Tuesday’s grand opening comes at a time when affordable housing is tough to find.
Orange Avenue Housing first went up 80 years ago, the first housing project for Black community of Newtown.
"For years and years the Orange avenue has been dilapidated," said Valerie Buchand a Newtown resident and member of the Sarasota Housing Authority Board.
After desegregation and decades into the future, the units sat in disrepair. The Sarasota Housing Authority and the community came together with a vision for Amaryllis Park Place.
The city contributed $1.3 million in Penny Sales Tax Dollars for the $22-million development.
"To be really able to build something that one can truly call a home is awesome," said Buchand.

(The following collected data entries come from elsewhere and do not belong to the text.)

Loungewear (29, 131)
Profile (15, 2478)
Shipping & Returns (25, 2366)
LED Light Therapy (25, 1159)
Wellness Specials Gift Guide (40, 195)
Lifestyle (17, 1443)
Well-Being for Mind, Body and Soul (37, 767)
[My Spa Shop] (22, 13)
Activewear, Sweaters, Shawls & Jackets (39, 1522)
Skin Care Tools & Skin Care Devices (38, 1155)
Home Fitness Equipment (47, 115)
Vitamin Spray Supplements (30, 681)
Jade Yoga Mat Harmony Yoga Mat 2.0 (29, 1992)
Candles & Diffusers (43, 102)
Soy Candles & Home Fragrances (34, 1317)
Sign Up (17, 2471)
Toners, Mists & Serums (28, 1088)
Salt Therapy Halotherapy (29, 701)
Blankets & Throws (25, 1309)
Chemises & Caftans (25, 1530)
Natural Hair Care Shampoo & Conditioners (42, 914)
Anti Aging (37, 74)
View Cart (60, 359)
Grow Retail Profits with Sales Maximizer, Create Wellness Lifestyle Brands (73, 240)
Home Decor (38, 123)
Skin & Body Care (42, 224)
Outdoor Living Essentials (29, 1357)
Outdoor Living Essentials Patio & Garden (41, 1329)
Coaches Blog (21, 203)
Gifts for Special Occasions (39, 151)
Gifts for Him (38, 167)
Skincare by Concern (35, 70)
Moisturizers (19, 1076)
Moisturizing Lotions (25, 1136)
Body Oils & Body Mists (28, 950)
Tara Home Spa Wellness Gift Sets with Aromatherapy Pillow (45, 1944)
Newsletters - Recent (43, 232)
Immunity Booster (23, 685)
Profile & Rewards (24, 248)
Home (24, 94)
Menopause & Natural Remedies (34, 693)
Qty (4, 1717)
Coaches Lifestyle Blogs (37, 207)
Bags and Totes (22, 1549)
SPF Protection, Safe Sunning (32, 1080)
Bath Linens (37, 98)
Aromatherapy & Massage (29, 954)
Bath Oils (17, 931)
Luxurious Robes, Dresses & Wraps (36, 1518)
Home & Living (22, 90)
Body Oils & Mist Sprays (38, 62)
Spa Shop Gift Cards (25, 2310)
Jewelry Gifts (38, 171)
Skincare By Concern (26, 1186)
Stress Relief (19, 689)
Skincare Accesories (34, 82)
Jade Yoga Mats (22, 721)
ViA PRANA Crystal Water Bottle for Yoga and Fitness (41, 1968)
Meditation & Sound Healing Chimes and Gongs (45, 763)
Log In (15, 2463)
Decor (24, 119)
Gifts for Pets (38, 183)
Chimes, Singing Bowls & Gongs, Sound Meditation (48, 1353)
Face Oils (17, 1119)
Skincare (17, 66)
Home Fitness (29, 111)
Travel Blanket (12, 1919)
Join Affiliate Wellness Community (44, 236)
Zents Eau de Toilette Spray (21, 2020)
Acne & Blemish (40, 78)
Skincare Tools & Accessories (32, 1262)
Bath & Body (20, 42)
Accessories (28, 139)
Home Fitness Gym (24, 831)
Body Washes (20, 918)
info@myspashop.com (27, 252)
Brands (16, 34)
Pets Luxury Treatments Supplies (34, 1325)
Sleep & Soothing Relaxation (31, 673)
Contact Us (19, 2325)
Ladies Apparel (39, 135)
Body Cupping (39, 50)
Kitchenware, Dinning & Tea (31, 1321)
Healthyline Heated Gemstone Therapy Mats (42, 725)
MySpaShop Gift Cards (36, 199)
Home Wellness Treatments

With 84 units, Amaryllis Park Place is more than a home. It's affordable housing for seniors ages 62 and older, something that's been lacking in the area.
"The prices of rentals are so high today that I am so grateful to god that we are able to be able to build something that one can truly afford and they don’t have to worry about being put out," said Buchand.
Half of the units are reserved for seniors earning less than 60% of the area's median income. The others are subsidized for low income residents.
Congressman Vern Buchanan was instrumental in securing funding.
"I think we need to make tax incentive money available to the community’s where they can use it with developers and others so they can subsidize with the rents and make it manageable," he said.
Rent increases are happening state wide. In Sarasota, Mayor Erik Arroyo said it's become a problem.
"A 45% increase in rents over the past year is just not something this community should be proud of," said Mayor Arroyo.
Amaryllis Park Place is a start. The Sarasota Housing Authority has three more developments in the works, with lists already filling up.
"Projects like this that are affordable, mixed us, that are for seniors in Newtown that are historic are what we need," said Mayor Arroyo.